The second moment surrounded the magical 2008 season. After seasons of cellar dwelling, the Brewers returned to relevancy by completing a blockbuster trade for CC Sabathia and returning to the postseason for t
he first time in 26 years.
Sheets proved to be a huge part of that run, posting a 3.09 ERA in 198.1 innings. It was his final few innings that stand out most, though. The right-hander dealt with numerous bizarre injuries throughout his tenure with Milwaukee, and that caused many amongst the Brewers’ fanbase to question his toughness. No one could question his toughness in 2008, however, when he pitched through an elbow injury in an attempt to push the Brewers to their monumental playoff run.
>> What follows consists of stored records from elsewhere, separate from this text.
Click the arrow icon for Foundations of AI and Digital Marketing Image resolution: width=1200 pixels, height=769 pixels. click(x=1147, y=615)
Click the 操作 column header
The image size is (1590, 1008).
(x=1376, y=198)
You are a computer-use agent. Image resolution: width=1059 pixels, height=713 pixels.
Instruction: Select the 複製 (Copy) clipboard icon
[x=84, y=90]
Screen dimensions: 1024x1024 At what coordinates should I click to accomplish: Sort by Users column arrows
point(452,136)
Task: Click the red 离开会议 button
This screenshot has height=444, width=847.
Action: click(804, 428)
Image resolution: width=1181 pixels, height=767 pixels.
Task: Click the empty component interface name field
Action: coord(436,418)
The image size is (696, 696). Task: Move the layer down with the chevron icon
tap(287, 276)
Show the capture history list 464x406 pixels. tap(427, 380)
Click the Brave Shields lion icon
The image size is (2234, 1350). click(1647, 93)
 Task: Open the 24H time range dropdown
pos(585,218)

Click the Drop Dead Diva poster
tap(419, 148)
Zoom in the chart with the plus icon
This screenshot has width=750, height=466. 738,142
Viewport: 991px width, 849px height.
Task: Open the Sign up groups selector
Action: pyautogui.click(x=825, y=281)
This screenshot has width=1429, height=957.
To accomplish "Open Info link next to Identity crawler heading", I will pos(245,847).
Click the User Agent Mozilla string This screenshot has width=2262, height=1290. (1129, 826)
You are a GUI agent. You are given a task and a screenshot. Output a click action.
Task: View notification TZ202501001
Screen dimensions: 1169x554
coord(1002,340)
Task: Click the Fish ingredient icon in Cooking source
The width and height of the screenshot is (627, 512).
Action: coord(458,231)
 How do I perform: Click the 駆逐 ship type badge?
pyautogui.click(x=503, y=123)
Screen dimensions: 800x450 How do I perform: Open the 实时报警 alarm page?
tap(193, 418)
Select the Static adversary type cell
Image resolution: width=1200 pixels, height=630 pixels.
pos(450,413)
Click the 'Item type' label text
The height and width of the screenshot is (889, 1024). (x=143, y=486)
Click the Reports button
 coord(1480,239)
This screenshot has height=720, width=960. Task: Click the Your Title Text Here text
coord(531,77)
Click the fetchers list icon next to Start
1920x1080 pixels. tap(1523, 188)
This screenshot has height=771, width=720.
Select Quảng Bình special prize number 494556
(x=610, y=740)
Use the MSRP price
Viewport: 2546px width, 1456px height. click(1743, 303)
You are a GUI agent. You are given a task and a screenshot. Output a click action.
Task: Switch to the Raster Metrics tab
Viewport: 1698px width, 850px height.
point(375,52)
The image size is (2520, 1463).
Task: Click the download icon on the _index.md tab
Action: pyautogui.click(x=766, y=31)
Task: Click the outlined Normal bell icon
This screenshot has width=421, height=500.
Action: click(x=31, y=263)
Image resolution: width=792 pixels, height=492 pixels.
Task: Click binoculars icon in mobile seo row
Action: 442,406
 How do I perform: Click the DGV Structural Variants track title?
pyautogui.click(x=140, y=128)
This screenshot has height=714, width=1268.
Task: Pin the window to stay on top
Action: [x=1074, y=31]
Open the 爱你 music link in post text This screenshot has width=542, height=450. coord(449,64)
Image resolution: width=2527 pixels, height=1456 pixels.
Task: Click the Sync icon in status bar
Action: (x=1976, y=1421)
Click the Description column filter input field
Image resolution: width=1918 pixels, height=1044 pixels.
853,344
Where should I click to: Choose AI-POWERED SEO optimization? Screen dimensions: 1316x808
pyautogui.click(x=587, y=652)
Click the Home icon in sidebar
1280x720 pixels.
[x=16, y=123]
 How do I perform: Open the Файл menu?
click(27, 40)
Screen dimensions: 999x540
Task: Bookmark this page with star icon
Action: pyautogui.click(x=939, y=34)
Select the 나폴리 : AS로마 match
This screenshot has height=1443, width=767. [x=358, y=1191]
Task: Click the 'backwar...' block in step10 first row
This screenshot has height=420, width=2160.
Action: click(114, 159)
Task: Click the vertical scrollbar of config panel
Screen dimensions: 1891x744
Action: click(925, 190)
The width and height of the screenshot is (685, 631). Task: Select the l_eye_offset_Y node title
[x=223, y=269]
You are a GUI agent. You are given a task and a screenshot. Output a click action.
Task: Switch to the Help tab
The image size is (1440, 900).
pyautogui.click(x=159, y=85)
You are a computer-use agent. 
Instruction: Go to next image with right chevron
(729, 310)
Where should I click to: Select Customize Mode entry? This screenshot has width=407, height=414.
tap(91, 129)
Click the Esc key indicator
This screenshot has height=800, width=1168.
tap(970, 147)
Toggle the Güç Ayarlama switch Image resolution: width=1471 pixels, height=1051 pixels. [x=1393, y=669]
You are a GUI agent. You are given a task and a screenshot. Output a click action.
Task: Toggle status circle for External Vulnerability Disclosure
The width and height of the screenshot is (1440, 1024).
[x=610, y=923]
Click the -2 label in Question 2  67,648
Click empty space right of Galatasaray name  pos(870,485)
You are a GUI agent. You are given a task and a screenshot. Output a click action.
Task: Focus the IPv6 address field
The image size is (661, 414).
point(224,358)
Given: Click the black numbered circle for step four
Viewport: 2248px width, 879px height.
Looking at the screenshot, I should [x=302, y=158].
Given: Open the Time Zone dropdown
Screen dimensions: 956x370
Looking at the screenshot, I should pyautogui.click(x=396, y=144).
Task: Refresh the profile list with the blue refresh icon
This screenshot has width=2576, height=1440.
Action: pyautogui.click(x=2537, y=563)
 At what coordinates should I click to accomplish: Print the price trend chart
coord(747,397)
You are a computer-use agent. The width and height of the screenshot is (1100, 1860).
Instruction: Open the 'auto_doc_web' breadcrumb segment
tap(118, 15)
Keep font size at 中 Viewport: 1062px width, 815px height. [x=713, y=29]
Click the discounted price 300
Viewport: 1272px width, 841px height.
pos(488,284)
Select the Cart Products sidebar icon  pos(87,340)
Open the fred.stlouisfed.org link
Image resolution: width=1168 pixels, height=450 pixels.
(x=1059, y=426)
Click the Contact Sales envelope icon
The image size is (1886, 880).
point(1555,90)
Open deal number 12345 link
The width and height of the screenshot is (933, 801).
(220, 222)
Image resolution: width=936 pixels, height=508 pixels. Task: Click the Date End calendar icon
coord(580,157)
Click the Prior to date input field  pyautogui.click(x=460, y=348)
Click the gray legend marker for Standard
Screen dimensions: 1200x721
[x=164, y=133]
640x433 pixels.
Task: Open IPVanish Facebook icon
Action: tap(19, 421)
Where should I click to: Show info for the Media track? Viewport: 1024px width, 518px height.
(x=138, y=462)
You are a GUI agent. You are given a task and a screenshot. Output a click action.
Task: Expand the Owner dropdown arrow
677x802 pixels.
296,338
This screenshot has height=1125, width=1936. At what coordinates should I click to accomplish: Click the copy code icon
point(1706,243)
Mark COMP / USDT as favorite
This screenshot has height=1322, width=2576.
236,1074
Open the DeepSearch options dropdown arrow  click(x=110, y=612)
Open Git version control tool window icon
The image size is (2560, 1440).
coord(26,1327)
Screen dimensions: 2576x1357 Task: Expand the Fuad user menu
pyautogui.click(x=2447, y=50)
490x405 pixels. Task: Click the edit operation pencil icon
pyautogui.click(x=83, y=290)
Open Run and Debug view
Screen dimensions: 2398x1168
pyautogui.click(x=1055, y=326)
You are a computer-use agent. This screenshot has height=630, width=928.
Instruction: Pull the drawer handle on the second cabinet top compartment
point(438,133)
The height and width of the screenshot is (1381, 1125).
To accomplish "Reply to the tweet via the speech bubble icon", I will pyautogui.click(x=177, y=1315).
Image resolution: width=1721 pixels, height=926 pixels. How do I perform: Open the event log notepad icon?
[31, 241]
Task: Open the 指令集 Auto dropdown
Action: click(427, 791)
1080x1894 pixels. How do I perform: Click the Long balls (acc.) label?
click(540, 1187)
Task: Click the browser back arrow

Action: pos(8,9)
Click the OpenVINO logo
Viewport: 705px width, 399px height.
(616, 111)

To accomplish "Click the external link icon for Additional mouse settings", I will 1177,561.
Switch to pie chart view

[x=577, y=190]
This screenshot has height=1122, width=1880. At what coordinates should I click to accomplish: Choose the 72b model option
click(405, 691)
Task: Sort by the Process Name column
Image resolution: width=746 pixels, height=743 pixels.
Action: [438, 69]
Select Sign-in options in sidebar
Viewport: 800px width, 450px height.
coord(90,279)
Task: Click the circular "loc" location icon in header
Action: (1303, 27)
Pitching through the pain ultimately cost Sheets his career. He underwent surgery for a torn flexor tendon at the end of the 2008 season. He then had Tommy John surgery on his elbow that cost him the 2009 season. Then, to top it off, he re-tore his flexor tendon in 2010 with the Oakland Athletics.
Those subsequent injuries arguably could have been avoided had Sheets not tried to pitch through the pain in 2008. But he did. A large portion of me believes Sheets pitched when he shouldn’t have in 2008 to prove to his doubters that he was tough, that he would pitch with pain. And he ultimately shouldn’t have. It cost him the prime of his career.
Ben Sheets was a competitor and a special pitcher for the Brewers. He struggled through injuries and never had the type of career many expected after his brilliant 2004 campaign, but he retired on Wednesday afternoon as the best pitcher to ever play for the Milwaukee Brewers.